Фраза, которую написали Петр и Павел, стала одной из моих любимых в Новом Завете. «Мы должны быть домостроителями (управляющими) или «распространителями» Божией благодати», — говорят оба апостола. В связи с этой фразой вспоминается один из тех старомодных пульверизаторов, которыми пользовались женщины до появления современной технологии производства спреев. Вы сдавливаете резиновую грушу, и брызги духов вылетают из маленьких отверстий на другом конце пульверизатора. Нескольких капель хватает для всего тела; несколько нажимов изменяют атмосферу в комнате. Это и есть, как мне кажется, принцип функционирования благодати. Она не приводит к изменению всего мира или всего общества, но она обогащает атмосферу.

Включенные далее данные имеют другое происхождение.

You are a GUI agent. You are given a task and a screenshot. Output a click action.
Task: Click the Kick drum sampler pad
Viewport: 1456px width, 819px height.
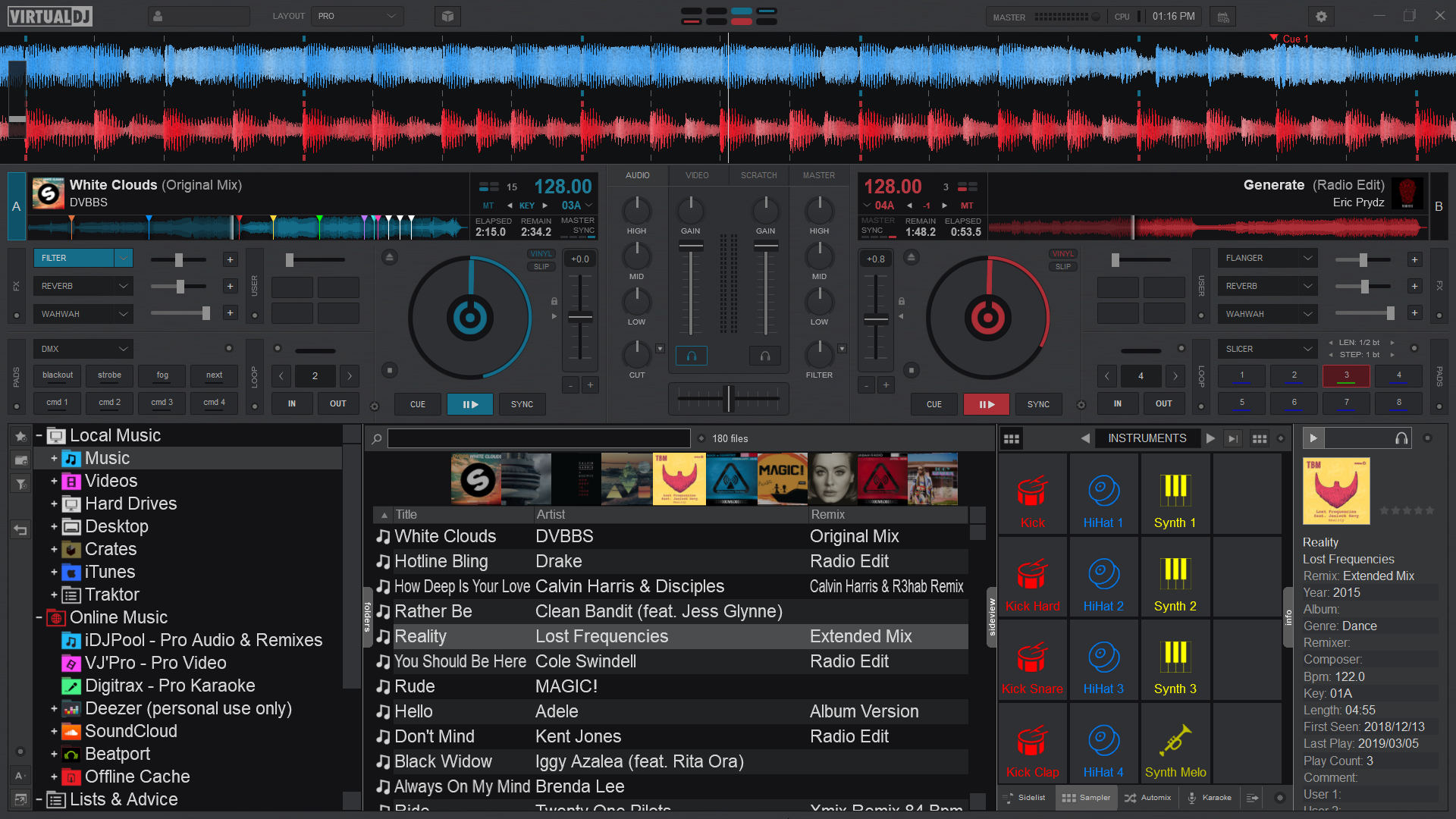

Сейчас меня беспокоит, что основным образцом для христиан стал не пульверизатор с духами, а совсем другой спрей, который используют для выведения насекомых. Здесь таракан! Нажимаем, брызгаем, нажимаем, брызгаем. Здесь зло! Нажимаем, брызгаем, нажимаем, брызгаем. Некоторые христиане, которых я знаю, задались целью создания «морального средства для истребления» зла в окружающем их обществе.
Я разделяю эту заботу о нашем обществе. Однако меня поражает альтернативная сила милосердия, проявленная Иисусом, который приходил к больным, а не к здоровым, к грешникам, а не к праведникам. Иисус никогда не одобрял зло, но он всегда был готов простить его. Каким-то образом он заслужил репутацию человека, который любит грешников, репутацию, которую его последователи сегодня могут потерять. Как пишет Дороти Дей: «В действительности я люблю Бога ровно настолько, насколько я люблю человека, которого я люблю меньше всего».
Мне кажется, что эти вопросы сложны, и по этой причине они заслуживают отдельной главы.
Глава 13
Глаза, исцеленные благодатью
Разве в Библии не говорится, что мы должны любить всех?
О, Библия! Вообще-то там много чего говорится; но никто и не думает этого делать.
Гарриет Бичер-Стоу, Хижина дяди Тома.
Глаза, исцеленные благодатью
Всегда, когда мне становилось скучно, я звонил моему другу Мелу Уайту. Он был самым живым и энергичным человеком из тех, кого я знал. Он объездил весь мир и потчевал меня своими историями: подводное плавание с аквалангом среди барракуд в Карибском море, хождение по накапливавшемуся тысячелетиями голубиному помету, чтобы на закате сфотографировать сверху Марокканский минарет, путешествие через океан на борту Королевы Елизаветы II в качестве гостя знаменитого телепродюсера, интервью с последними оставшимися в живых после резни в Гайане последователями культа Джима Джонса.
Мэл, невероятно великодушный человек, представлял собой прекрасную мишень для разных мелких торговцев. Если мы сидели в уличном кафе, и мимо проходил торговец цветами, он покупал букет просто для того, чтобы увидеть, как загорятся глаза моей жены. Если фотограф предлагал сфотографировать нас за какую-нибудь нелепую цену, Мэл тут же соглашался. «Это на память, — отвечал он на наши протесты. — Память невозможно переоценить». Его шутки и остроты заставляли официантов, метрдотелей и кассиров смеяться до коликов.